Chironia baccifera and ancient doctrine

    Chironia baccifera and ancient doctrine
    Author: Ivan Lätti
    Photographer: Thabo Maphisa

    These ripening fruits of Chironia baccifera, in Afrikaans aambeibossie (little haemorrhoids bush), include some red, ripe ones. A few of the fruits are already wrinkled and desiccating; one having dropped off shows the inside of a five-pointed calyx.

    The wrinkled appearance of the overripe aambeibossie fruit and the intriguing common name bring a story:

    Healers of ancient times, as far back as Dioscorides and Galen, developed a conviction that herbs resembling the various human body parts can be used in treating ailments involving those parts. This notion went by the name of the Doctrine of Signatures, following a book published in 1621 by one Jakob Böhme. Theologically substantiated as a belief, it was argued that God would have wanted to show people what specific plants are useful for.

    Patients complaining of haemorrhoids thus had their medicine men conducting fundamental inspections and reaching an almost inevitable conclusion: The wrinkled, fleshy red appearance of C. baccifera fruits presented a sufficient resemblance to constitute a valid remedy for the condition. How much good and how much harm were done remain unknown; the plant is potentially toxic.

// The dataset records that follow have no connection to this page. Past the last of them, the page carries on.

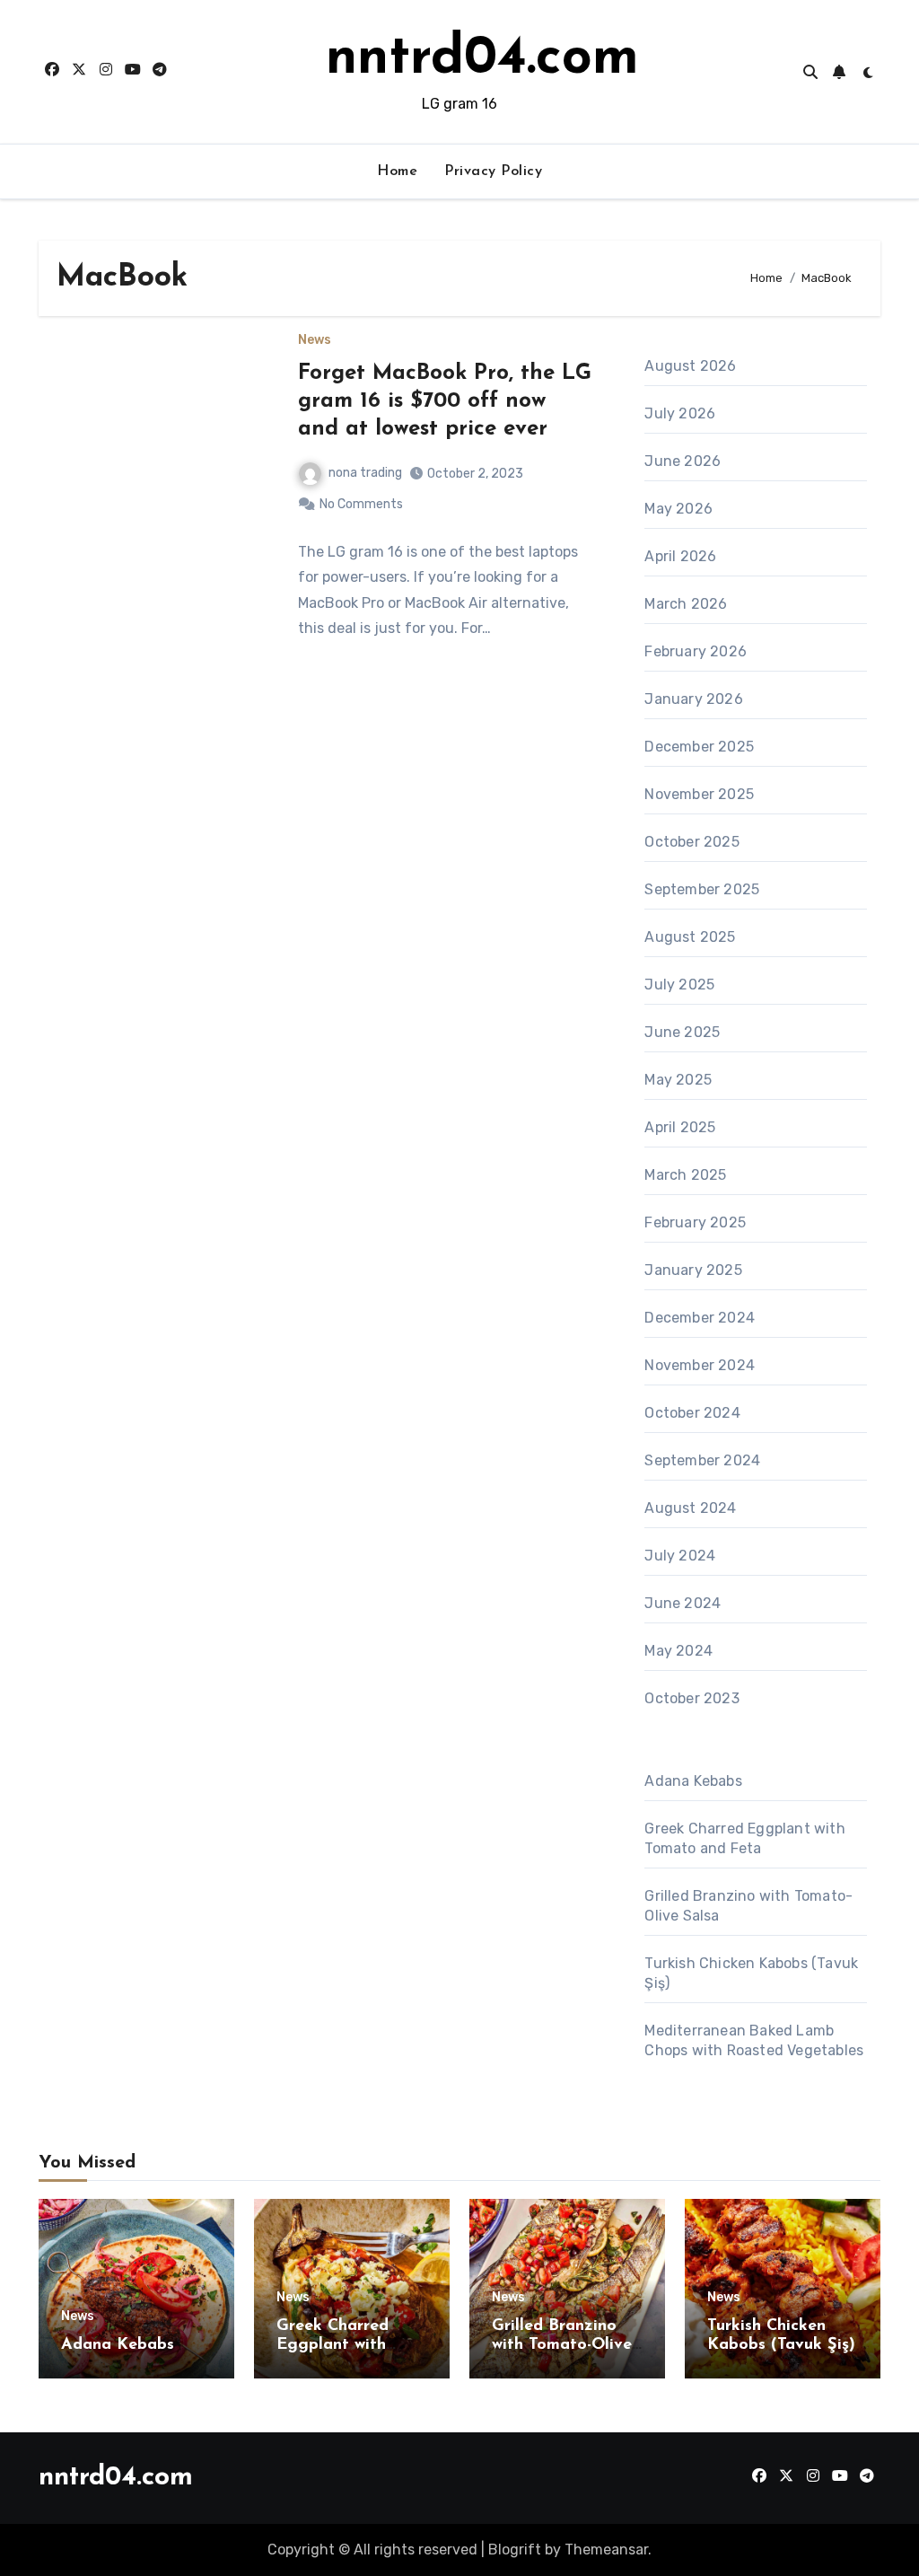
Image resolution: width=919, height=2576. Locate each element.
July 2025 (679, 984)
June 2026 (682, 461)
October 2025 (691, 841)
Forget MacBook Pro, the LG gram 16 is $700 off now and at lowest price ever (444, 401)
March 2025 (685, 1174)
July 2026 (679, 413)
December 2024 (699, 1317)
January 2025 (692, 1270)
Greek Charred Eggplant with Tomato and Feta (342, 2345)
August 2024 (690, 1508)
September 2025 (701, 889)
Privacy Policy (493, 171)
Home (397, 171)
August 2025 (689, 936)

    As nature finds ways of filling vacuums, human thinking manages to shape notions filling every conceivable space around and beyond the components of proven knowledge, irrespective of their merit. There is no notion so absurd that it will not be espoused by somebody in some place at some time.

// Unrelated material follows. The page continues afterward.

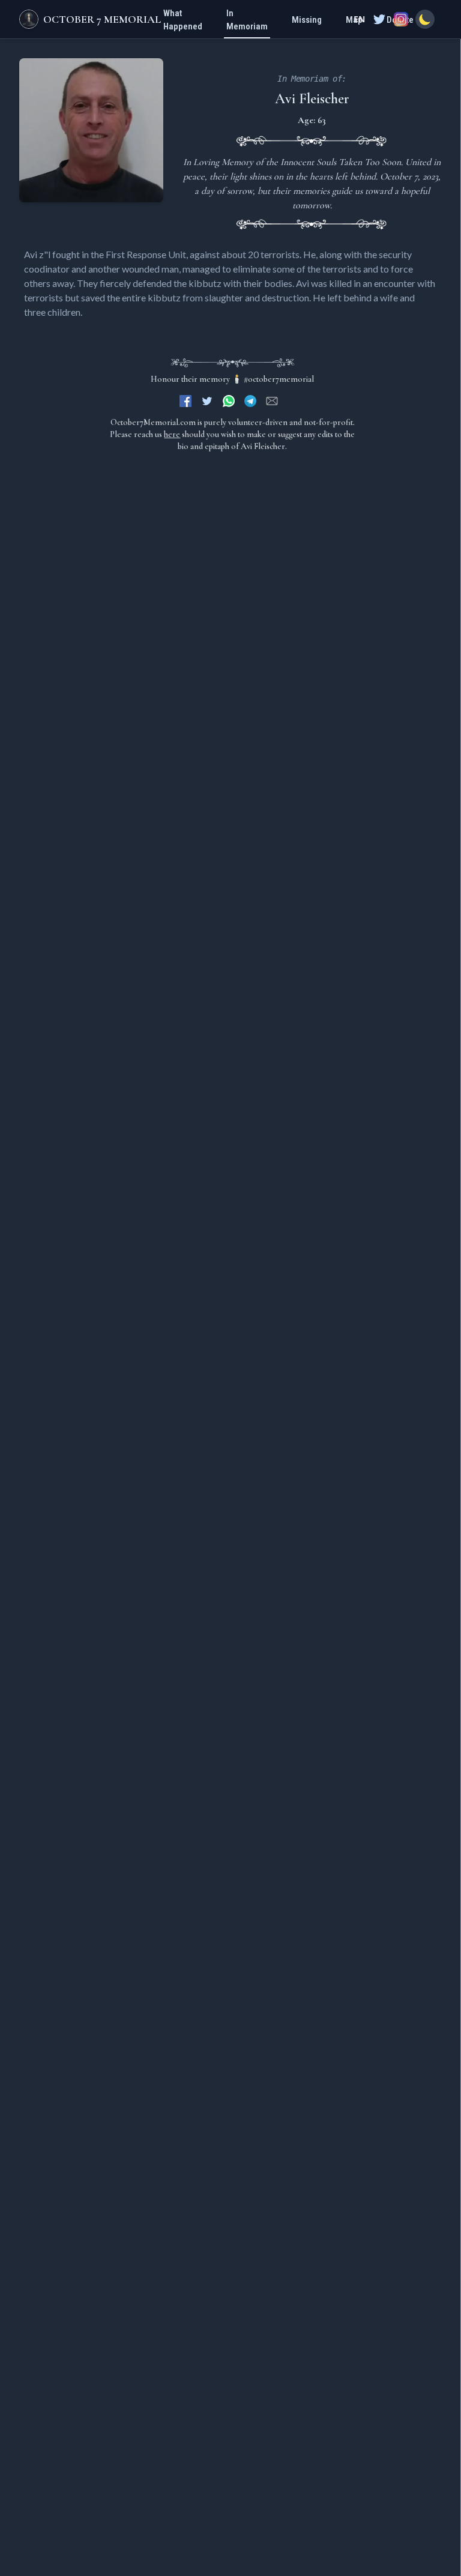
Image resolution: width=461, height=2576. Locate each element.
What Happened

    The meanderings of the human mind reach further than the realms of both science and the common good... the poor mans access to globetrotting and space travel.

    Thank heavens for consensus forming, feedback loops, networking, peer review and other tried and tested, although never perfect and final conventions, serving to manage the accumulation, confirmation, review and renewal of knowledge (Manning, 2007; Wikipedia).